Molte volte i racconti di miracoli sono accompagnati dall’avverbio “subito”, che ci testimonia il cambiamento repentino che l’azione salvifica di Gesù ha operato nella vita di quella persona.
Nella guarigione di quest’uomo cieco, invece, Gesù disegna un percorso di guarigione che richiede a questa persona di fare passi successivi, con un verifica intermedia. Nel cammino della fede può accadere di assistere a salti repentini richiesti da circostanze particolari, ma è molto più comune un percorso per tappe, con la richiesta di verifiche intermedie per rendersi conto delle esigenze particolari di quella persona e dei frutti ottenuti dai passi compiuti.
Il percorso richiede pazienza e perseveranza, due atteggiamenti sempre più rari in questo mondo che va velocemente. Ma pretendere un cambiamento immediato, quando invece la situazione richiede tempi di maturazione progressivi, può essere un’illusione che produce una delusione.

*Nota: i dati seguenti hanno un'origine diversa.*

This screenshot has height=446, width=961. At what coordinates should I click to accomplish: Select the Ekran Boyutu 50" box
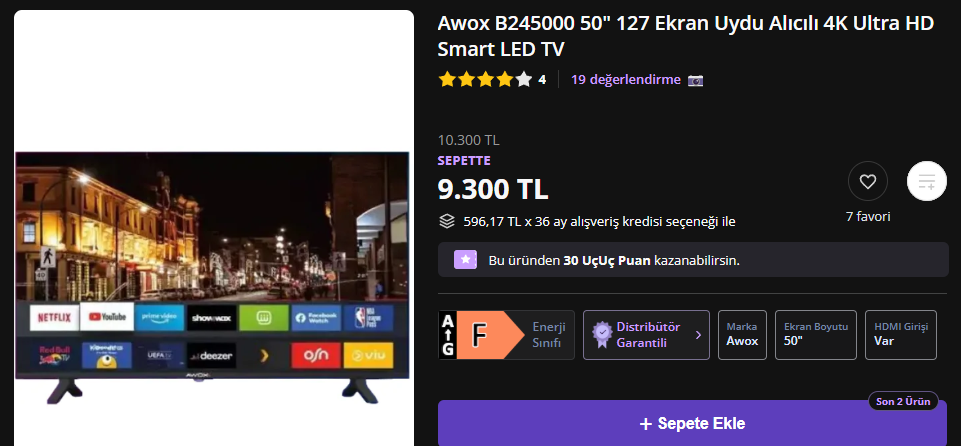tap(816, 335)
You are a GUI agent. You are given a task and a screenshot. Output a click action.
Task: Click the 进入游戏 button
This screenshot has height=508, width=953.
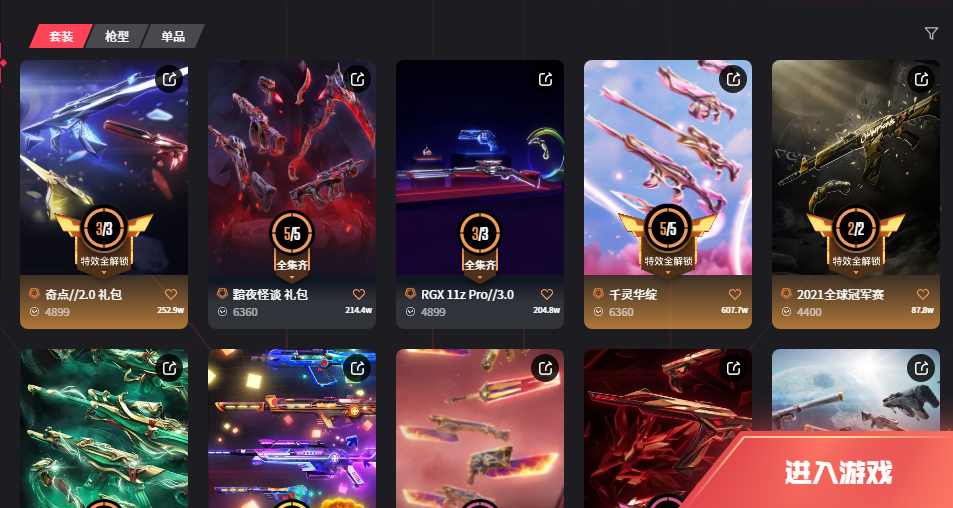[838, 472]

Chiediamo al Signore che ci conceda pazienza e perseveranza.

Dal Salmo 27
Ascolta, Signore, la mia voce.
Io grido: abbi pietà di me, rispondimi!
Il mio cuore ripete il tuo invito:
«Cercate il mio volto!».
Il tuo volto, Signore, io cerco.

Non nascondermi il tuo volto,
non respingere con ira il tuo servo.
Sei tu il mio aiuto, non lasciarmi,
non abbandonarmi, Dio della mia salvezza.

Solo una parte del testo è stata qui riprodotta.